X
    Categories: Featured Articles

MSZP rejects George Soros’ claim that it is beholden to Viktor Orbán

Photo: Flickr/Japanexperterna.se (CC BY-SA 2.0)

Within hours of George Soros accusing the Hungarian Socialist Party (MSZP) of having been bought up by Prime Minister Viktor Orbán at a speech delivered in Davos, MSZP took to the airwaves to defend itself.

“If anyone should know how difficult it is to defend against baseless accusations, it is George Soros,” reads the statement released Friday morning. “The fact is that we withdrew 47 candidates and created the Alliance for Change to oust Fidesz. Therefore, MSZP has paid a serious price for a change in government. Of course, one can continue to make accusations, but that would be no different than accusations of the non-existent Soros Plan.”

Socialist MP Ágnes Kunhalmi also responded to Soros’ remarks at the World Economic Forum in Switzerland on her Facebook page: “Fidesz says that Soros has bought MSZP and the opposition parties, Soros says Fidesz bought [MSZP and the opposition parties]. This must mean we are doing something right. George Soros can do one thing, he can vote for [prime ministerial candidate] Gergely Karácsony. <3”

Does Orbán hold MSZP in the palm of his hand?

Soros is not the only one to accuse MSZP of doing Fidesz’s bidding.
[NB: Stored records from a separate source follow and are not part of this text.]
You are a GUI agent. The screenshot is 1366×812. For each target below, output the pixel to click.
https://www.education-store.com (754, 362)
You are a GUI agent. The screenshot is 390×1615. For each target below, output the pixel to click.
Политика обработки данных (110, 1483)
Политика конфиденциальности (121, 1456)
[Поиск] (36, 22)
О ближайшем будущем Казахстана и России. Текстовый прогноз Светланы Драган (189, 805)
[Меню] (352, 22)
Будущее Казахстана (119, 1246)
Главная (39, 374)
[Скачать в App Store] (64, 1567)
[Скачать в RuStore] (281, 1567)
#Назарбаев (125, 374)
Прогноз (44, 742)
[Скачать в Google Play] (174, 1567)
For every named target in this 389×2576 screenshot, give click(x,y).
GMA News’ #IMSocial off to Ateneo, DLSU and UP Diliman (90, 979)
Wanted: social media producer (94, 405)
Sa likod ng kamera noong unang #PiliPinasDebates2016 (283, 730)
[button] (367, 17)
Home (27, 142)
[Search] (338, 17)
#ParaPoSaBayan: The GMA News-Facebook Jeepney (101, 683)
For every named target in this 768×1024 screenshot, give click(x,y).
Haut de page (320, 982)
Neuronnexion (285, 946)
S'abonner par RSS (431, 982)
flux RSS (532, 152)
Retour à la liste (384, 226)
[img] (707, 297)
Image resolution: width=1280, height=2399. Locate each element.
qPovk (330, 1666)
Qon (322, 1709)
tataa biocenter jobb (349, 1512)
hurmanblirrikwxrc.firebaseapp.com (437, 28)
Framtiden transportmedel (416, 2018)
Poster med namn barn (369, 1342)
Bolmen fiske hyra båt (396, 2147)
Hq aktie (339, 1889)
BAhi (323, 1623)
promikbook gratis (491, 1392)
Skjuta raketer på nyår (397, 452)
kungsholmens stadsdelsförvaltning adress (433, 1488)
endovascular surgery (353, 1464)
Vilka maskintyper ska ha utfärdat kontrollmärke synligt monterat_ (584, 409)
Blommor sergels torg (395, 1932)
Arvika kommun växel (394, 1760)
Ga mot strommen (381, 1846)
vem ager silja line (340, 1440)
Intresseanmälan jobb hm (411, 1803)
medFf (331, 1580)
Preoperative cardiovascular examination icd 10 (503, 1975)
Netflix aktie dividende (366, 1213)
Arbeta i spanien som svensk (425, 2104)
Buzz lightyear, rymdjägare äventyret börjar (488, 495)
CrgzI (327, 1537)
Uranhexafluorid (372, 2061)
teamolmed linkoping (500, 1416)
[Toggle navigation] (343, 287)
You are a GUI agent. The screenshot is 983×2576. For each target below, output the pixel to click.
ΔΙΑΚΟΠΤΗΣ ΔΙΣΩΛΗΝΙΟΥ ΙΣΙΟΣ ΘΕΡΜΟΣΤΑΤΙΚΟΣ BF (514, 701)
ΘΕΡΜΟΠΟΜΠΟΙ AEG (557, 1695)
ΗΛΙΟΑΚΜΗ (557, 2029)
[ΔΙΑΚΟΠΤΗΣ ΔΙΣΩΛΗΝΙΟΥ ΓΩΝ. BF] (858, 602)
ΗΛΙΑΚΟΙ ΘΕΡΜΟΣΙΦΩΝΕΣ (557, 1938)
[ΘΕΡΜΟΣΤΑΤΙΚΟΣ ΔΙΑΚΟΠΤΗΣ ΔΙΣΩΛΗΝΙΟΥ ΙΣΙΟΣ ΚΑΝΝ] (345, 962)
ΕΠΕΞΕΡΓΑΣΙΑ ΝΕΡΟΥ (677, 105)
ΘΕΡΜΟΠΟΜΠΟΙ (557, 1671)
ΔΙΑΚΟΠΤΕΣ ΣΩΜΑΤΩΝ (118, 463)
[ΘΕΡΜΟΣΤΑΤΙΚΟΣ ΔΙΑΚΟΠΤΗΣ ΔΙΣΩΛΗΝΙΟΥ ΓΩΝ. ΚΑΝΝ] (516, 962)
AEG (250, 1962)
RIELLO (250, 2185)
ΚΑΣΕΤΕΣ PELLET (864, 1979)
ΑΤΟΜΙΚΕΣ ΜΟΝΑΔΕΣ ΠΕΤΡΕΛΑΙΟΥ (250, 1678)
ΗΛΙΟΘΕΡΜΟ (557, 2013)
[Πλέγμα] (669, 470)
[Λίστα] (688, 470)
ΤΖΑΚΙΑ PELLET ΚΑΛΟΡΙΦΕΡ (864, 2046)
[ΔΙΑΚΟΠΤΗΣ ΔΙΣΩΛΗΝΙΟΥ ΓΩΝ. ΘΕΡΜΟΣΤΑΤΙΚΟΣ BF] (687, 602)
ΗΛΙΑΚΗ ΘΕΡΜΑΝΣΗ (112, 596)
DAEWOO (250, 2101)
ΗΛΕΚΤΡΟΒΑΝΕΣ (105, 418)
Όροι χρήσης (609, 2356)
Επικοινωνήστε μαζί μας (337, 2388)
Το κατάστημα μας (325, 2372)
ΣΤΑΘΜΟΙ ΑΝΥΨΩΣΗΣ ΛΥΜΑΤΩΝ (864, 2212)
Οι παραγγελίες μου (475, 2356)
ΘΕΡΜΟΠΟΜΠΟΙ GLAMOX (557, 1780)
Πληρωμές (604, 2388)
In fact, MSZP’s own party members have even accused a key faction within the party of just that. The following are just two cases from 2017.

Shortly before resigning her membership in MSZP in 2017, then-MSZP MP Márta Demeter accused her party of doing what Fidesz said. Refusing to return her mandate to the Socialist party, Demeter joined Politics Can Be Different (LMP) and went on to make a name for herself by helping to expose the government’s scandalous residency bond program.

Then there was also that time when MSZP’s first candidate for prime minister, László Botka, got a reality check from his party.

After his own party sabotaged his candidacy and forced Botka to step down in October 2017, both Botka and Socialist MEP and party Vice President István Újhelyi made references to a “political mafia” and “outside political powers” operating within their party. Botka’s ouster prompted Újhelyi to resign as party vice-president, although he retained his seat in the European Parliament.

The faction within MSZP made no secret of their displeasure with Botka after he announced plans to clean house. As early as July 2017, they were planning to hand his candidacy for prime minister over to Párbeszéd’s Gergely Karácsony.

During Botka’s short-lived candidacy, he accused the likes of MSZP MP Zsolt Molnár (who chairs the parliamentary national security committee) of being a traitor and Fidesz collaborator (there are signs that this may be the case). Botka vowed to rid the party of such elements. Shortly thereafter, individuals connected to Molnár played a pivotal role in undermining Botka’s candidacy. Péter Tarjányi, an advisor to Molnár (and owner of Zoom.hu, known for censoring content about the Orbán family businesses), ostensibly launched the Hungarian Progressive Movement for the purpose of replacing Botka. The movement proved to be a great success and was recently wound up.